また、この両キーワードとも、G.W.を境に、ほぼ前年並みのボリュームに戻り、出勤や通勤をどうするか?ということ自体は、(企業の方針等も定まることで)話題にのぼることは少なくなっていると考えられる。

そして、先ほども少し触れた「在宅」と「リモート」の比較では、リモートの方が2月に1週程度早く、そして高い山を迎えている。これも、リモートワークができる環境に向けての準備を組織(企業)が、早め動き出していた可能性を示唆しているのではないか。とも推察される。(実際に、GMOインターネットなど最も早い企業では、それ以前の1月下旬から、コロナ感染症対策として、原則、在宅勤務に切り替えた事例もある。)
また、「リモート」の方がピークをつけた後の減少傾向が緩やかで、その後も、このキーワードを用いて、個人・組織(企業)が継続的な環境整備に動いていることが考えられる。

最後に「テレワーク」を確認すると、「リモート」などとの比較において、前年比で最も高い上昇率を示しており、職関連のキーワードとしては、コロナ禍の数カ月間で一気に浸透が進んだ言葉となっている。

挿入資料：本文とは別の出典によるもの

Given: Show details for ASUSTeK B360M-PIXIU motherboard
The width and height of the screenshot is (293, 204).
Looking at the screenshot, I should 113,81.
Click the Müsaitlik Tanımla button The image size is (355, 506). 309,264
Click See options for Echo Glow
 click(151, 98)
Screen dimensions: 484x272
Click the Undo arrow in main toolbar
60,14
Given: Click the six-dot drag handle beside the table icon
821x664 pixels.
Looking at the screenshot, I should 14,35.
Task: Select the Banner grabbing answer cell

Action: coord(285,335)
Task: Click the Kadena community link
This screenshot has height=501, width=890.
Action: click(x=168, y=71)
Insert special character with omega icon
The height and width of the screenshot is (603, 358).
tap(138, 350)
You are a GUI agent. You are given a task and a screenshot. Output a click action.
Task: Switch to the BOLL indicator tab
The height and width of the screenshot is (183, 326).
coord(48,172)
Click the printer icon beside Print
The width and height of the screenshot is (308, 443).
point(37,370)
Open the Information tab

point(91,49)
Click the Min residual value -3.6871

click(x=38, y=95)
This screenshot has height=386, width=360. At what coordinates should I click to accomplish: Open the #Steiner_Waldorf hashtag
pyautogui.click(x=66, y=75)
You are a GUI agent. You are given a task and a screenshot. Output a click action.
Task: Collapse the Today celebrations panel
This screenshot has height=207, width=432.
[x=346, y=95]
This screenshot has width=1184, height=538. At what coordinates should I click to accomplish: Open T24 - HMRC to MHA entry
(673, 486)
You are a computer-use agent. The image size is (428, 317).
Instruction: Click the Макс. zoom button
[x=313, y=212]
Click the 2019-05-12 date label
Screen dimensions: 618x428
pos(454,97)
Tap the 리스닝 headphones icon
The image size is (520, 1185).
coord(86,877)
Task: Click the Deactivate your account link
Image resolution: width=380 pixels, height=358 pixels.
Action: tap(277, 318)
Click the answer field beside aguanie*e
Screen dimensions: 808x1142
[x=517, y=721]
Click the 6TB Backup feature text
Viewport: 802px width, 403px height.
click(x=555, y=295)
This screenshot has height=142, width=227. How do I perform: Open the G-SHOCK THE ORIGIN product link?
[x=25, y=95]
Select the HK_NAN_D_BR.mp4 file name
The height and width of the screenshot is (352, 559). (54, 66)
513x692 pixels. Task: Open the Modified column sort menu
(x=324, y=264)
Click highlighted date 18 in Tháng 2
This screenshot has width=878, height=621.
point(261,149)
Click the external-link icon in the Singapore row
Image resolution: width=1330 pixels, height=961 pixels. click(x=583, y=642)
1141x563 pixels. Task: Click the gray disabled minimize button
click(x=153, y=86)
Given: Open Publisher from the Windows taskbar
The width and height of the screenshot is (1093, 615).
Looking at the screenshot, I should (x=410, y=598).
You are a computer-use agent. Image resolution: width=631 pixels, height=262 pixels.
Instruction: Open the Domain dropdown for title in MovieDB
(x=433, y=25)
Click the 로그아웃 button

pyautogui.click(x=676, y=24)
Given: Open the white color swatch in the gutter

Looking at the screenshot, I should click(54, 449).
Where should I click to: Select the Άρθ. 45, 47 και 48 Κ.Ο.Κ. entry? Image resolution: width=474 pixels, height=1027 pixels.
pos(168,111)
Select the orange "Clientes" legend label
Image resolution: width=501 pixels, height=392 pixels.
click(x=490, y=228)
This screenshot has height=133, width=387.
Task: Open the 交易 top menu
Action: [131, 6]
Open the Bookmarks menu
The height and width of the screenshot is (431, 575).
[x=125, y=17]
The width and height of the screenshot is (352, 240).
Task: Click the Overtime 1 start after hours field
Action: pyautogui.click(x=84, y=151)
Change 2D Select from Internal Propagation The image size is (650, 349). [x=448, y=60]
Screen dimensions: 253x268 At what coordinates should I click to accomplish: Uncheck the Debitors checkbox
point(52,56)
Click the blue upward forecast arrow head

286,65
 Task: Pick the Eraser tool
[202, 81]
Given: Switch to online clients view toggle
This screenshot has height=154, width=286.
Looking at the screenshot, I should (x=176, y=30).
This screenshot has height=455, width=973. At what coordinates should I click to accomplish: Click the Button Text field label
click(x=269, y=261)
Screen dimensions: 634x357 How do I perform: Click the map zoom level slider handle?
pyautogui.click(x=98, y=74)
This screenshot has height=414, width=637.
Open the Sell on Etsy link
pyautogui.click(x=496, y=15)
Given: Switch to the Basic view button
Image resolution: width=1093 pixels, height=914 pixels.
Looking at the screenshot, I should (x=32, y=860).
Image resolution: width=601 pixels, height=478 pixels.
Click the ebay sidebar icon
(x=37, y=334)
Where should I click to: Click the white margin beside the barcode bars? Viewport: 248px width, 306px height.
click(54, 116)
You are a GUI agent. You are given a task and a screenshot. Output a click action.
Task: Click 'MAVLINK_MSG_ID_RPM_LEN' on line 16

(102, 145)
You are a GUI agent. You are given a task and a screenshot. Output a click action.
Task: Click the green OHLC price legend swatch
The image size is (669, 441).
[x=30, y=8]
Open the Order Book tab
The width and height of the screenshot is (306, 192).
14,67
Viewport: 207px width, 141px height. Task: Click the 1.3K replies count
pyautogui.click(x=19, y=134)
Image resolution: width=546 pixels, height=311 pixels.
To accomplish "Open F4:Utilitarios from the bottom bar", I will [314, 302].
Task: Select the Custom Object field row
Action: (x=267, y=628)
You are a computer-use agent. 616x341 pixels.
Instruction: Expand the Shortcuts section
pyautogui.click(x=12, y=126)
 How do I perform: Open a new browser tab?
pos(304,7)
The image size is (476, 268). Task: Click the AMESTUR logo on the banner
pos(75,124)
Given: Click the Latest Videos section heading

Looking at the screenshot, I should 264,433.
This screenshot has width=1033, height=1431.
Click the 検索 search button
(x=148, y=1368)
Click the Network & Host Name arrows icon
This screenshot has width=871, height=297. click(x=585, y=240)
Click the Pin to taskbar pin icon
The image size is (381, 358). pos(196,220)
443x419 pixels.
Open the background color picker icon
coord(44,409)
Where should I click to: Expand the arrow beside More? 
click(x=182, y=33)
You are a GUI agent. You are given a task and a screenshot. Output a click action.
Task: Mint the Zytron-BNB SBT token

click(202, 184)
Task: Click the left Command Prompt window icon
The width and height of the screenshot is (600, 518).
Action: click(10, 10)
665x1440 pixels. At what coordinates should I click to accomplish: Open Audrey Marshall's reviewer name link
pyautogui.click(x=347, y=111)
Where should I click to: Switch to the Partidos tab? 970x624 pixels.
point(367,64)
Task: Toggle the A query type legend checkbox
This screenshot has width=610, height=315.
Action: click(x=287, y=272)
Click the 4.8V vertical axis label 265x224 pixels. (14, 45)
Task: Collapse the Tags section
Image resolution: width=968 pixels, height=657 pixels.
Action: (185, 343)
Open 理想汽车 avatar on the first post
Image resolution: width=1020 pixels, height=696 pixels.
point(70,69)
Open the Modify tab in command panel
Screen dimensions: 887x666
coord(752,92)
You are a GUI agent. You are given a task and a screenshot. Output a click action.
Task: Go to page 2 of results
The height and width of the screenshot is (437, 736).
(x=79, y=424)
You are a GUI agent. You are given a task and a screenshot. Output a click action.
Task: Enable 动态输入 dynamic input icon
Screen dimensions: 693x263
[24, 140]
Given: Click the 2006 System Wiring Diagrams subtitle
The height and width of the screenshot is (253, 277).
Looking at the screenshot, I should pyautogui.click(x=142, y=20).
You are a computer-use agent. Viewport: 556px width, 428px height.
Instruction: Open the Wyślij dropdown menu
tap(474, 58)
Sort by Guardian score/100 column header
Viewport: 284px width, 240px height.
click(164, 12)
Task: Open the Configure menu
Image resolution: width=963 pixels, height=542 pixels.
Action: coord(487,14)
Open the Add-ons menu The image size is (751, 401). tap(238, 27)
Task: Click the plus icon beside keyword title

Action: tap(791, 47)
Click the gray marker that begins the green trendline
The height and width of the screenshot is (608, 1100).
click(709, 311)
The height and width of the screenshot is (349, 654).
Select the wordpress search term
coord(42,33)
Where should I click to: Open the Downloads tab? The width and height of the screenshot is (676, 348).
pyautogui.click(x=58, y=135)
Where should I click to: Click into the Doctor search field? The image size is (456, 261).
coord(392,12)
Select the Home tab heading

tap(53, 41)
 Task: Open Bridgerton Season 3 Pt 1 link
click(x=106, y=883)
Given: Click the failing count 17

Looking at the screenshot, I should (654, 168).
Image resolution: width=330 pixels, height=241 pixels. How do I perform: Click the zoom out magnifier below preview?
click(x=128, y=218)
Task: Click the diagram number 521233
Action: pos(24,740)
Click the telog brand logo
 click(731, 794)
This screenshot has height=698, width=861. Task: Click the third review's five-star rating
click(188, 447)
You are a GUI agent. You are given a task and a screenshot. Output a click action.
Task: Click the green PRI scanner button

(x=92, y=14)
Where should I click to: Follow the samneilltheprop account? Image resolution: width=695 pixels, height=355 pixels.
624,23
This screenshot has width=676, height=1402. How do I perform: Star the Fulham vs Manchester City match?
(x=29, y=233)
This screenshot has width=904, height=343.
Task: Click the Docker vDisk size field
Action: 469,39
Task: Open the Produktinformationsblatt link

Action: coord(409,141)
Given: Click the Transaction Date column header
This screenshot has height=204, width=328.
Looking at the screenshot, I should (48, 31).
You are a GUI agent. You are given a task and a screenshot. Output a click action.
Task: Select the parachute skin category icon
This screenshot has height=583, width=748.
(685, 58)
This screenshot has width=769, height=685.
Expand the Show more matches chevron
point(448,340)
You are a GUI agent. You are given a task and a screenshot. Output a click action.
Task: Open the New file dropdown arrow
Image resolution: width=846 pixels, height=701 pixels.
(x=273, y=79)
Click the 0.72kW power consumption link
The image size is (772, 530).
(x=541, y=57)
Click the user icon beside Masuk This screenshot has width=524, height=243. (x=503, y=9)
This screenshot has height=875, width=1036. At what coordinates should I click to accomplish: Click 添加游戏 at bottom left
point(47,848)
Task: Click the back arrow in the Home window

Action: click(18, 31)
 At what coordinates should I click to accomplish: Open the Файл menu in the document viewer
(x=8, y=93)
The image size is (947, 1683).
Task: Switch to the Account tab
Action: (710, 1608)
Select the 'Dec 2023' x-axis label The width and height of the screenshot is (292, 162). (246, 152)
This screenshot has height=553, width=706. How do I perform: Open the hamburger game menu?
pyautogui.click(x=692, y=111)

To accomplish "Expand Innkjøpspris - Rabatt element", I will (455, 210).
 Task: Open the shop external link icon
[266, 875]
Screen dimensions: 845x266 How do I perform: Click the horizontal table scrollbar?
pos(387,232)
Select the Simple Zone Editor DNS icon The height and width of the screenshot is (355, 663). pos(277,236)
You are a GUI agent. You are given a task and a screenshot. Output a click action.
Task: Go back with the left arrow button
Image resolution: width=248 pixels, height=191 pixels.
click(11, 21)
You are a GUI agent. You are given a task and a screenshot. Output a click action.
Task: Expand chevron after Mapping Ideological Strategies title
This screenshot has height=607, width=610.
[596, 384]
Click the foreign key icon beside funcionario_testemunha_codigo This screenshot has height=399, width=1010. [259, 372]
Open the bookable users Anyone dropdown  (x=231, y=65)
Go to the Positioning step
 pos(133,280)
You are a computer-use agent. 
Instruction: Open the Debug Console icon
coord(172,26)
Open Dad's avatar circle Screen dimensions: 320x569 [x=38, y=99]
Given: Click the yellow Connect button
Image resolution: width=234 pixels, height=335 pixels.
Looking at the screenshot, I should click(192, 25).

また、「在宅」「リモート」など含めて「職」関連のキーワードは、「食」関連のキーワードに比較して、高いピークを付ける傾向が強く、その後の低下傾向も緩やかないし、下げ止まり傾向が強く、コロナによるライフスタイルへの影響は「働き方」に最も強く影響を及ぼし、そして、今後も持続していくのではないか。と考えている。

キーワードの検索ボリュームは、実際の需要を少し先取りする先行指標となる面もあるので、本日取り上げたキーワードの限らず、今後も継続的に、その変化を追ってみることとしたい。